→ **Stated problem**
Reproduce the records verbatim, starting at their first line and ending after the line that contains "pyautogui.click(x=<x>, y=<y>)".

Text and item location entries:
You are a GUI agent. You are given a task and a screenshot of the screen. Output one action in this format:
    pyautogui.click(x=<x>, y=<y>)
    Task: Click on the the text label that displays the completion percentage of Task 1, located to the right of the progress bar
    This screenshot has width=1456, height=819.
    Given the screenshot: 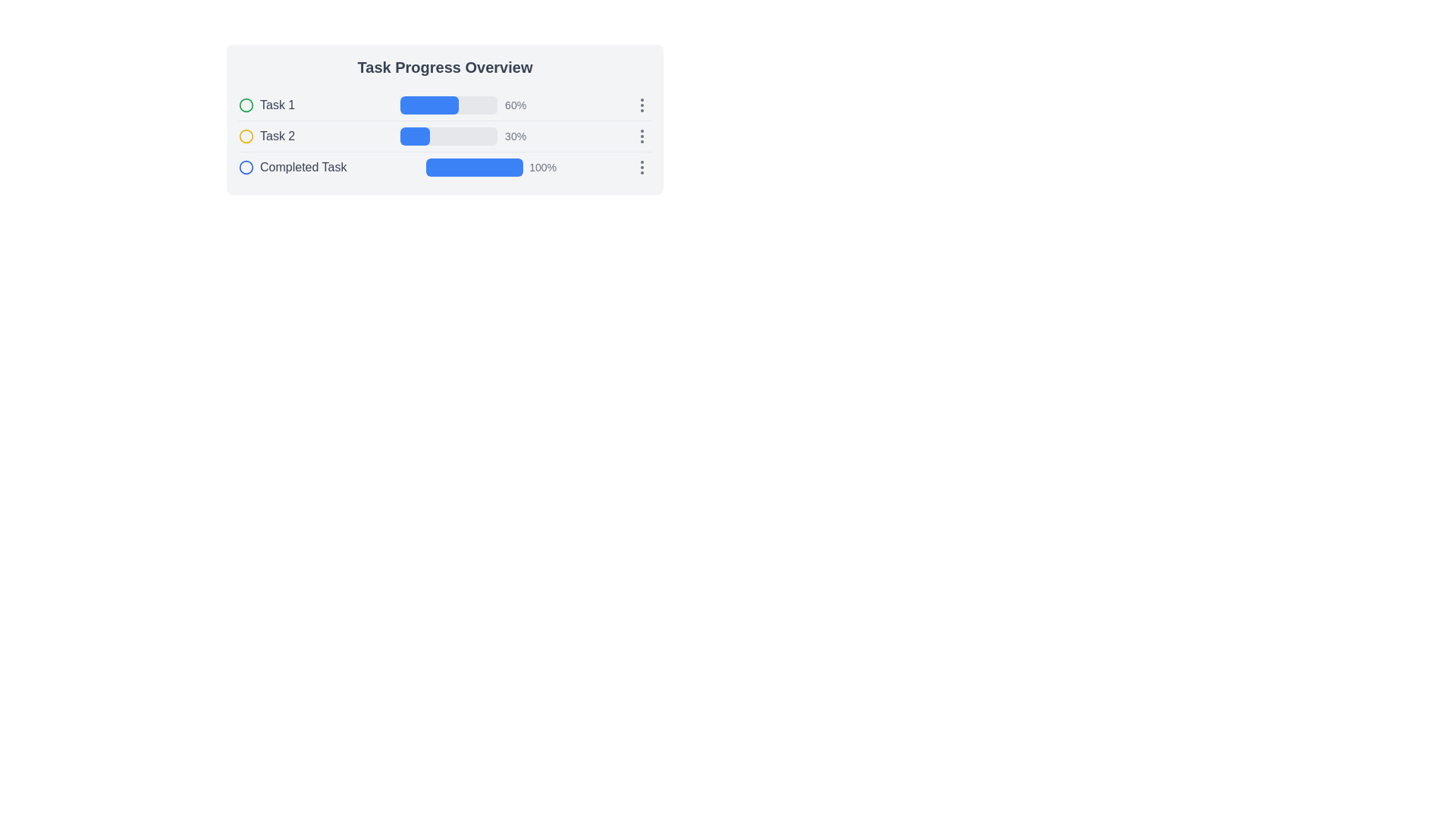 What is the action you would take?
    pyautogui.click(x=516, y=104)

→ **Expected answer**
You are a GUI agent. You are given a task and a screenshot of the screen. Output one action in this format:
    pyautogui.click(x=<x>, y=<y>)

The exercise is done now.